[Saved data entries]
***

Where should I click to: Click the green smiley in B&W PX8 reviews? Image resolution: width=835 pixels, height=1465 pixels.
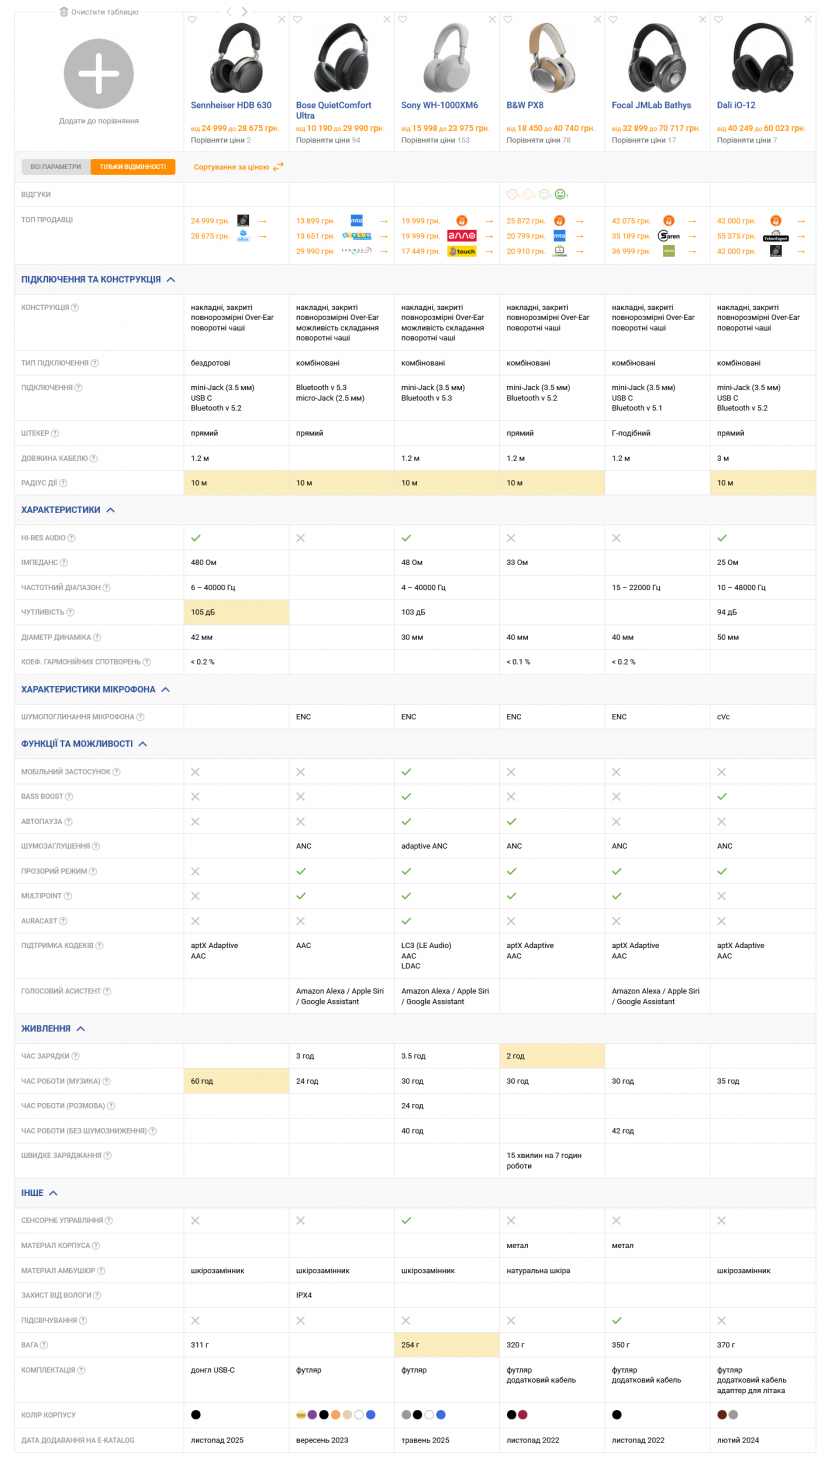pos(560,194)
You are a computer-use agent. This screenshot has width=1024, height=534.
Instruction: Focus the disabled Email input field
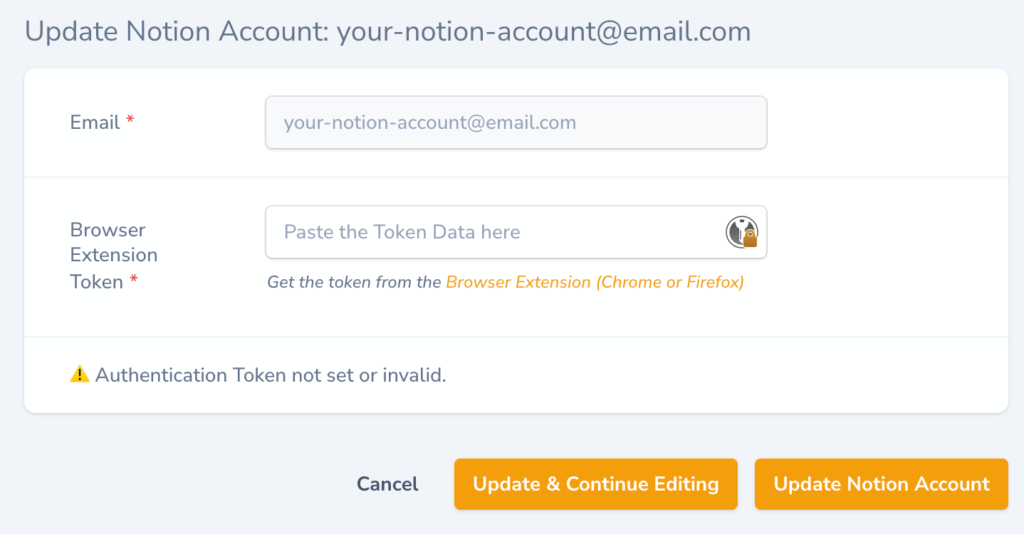point(516,122)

***

● What you need to do:
Copy each entry exactly as written. Pictures do not belong in the copy.

● Task solution:
Where should I click to: Click the green smiley in B&W PX8 reviews? Image resolution: width=835 pixels, height=1465 pixels.
pos(560,194)
You are a computer-use agent. This screenshot has width=1024, height=534.
Instruction: Focus the disabled Email input field
point(516,122)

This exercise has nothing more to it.